New Box Shows Bill Monroe's Pop Leanings During the '50s

Bill Monroe and His Bluegrass Boys, Bill Monroe and His Bluegrass Boys:1950-1958 (JSP)

With its roots in traditional music and its place on the festival circuit, bluegrass is usually thought of as being fairly formulaic, an updated but basically dutiful child of its folk forbears. But this four-disc set shows definitively that, while Bill Monroe was not especially popular in the 1950s, he was still trying hard to be pop. Not that Monroe abandoned his signature style—this set features plenty of breakneck playing, gospel harmonies, and high lonesome vocals, as well as appearances by bluegrass stalwarts like Jimmy Martin and Carter Stanley. But alongside these classic touches are a lot of songs that are frankly, and delightfully, gimmicky. The most obvious instance is Monroe's 1954 revamp of his own "Blue Moon of Kentucky" as an uptempo stomper in imitation of Elvis' famous cover version from earlier that year.

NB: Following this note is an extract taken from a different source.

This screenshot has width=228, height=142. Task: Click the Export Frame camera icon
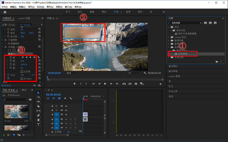[136, 84]
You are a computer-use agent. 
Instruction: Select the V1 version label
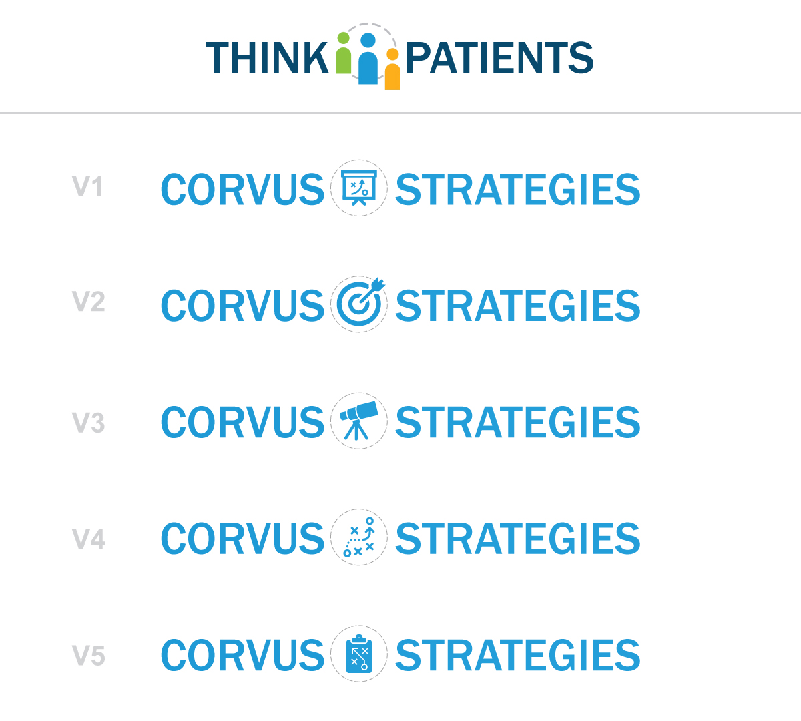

Other examples abound: Monroe experimented with Jimmie Rodgers covers, with twin fiddles, even, on a couple of tracks, with organ. "Prisoner's Song" from 1951 adds honky-tonk piano and drums to come up with something that sounds more Western swing than bluegrass; "Sally Jo" from 1957 rolls and rocks with a cool strut reminiscent of Monroe's fan Chuck Berry. Best of all is the phenomenal "Scotland," where the dual fiddles scrape and keen in imitation of bagpipes and the guitar and bass stomp like cloggers. None of this managed to propel him onto the charts, of course—Monroe's salvation would come not from pop schtick, but from his authentic appeal to the earnest '60s folk revivalists. Still, this set shows that some of the most inventive music comes from trying to sell out, even if, in the end, nobody was buying.